== Segment start ==

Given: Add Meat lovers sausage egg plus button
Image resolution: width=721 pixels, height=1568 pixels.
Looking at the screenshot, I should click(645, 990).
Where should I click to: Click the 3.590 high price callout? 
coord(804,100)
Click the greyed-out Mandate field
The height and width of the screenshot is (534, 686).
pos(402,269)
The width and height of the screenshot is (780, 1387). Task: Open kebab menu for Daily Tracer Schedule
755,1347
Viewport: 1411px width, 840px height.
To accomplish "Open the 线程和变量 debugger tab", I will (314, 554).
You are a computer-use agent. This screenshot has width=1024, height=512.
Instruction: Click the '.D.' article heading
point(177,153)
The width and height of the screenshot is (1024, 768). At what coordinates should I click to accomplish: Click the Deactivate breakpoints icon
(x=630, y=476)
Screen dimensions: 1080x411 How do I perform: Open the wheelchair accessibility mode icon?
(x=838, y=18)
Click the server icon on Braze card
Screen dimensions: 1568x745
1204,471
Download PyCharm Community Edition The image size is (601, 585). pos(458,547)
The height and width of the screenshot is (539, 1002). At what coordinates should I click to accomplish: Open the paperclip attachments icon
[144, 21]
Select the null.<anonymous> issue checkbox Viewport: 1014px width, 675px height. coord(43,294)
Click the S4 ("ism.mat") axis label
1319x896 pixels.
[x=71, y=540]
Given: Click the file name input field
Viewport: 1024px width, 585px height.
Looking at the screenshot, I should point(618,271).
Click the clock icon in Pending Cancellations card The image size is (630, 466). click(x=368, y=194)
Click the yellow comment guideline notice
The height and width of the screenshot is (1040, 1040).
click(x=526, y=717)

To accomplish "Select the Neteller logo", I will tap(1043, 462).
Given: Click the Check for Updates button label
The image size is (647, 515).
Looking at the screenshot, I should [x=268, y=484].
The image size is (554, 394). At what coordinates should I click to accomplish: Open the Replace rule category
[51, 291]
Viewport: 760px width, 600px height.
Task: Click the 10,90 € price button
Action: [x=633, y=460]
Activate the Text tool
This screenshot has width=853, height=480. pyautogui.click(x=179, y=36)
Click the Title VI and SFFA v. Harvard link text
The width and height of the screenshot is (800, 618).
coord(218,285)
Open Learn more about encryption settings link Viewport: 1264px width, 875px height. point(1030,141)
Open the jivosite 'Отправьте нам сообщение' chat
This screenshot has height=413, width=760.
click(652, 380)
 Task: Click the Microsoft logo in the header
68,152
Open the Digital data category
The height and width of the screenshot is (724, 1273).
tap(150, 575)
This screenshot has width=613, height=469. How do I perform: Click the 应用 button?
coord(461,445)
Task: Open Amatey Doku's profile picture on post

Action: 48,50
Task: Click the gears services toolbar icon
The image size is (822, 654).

== Segment end ==

> Assignment:
Quote the data above from the line containing "Screen dimensions: 1080x411" to the line containing "Download PyCharm Community", inclusive, and stop.

> Response box:
Screen dimensions: 1080x411 How do I perform: Open the wheelchair accessibility mode icon?
(x=838, y=18)
Click the server icon on Braze card
Screen dimensions: 1568x745
1204,471
Download PyCharm Community Edition The image size is (601, 585). pos(458,547)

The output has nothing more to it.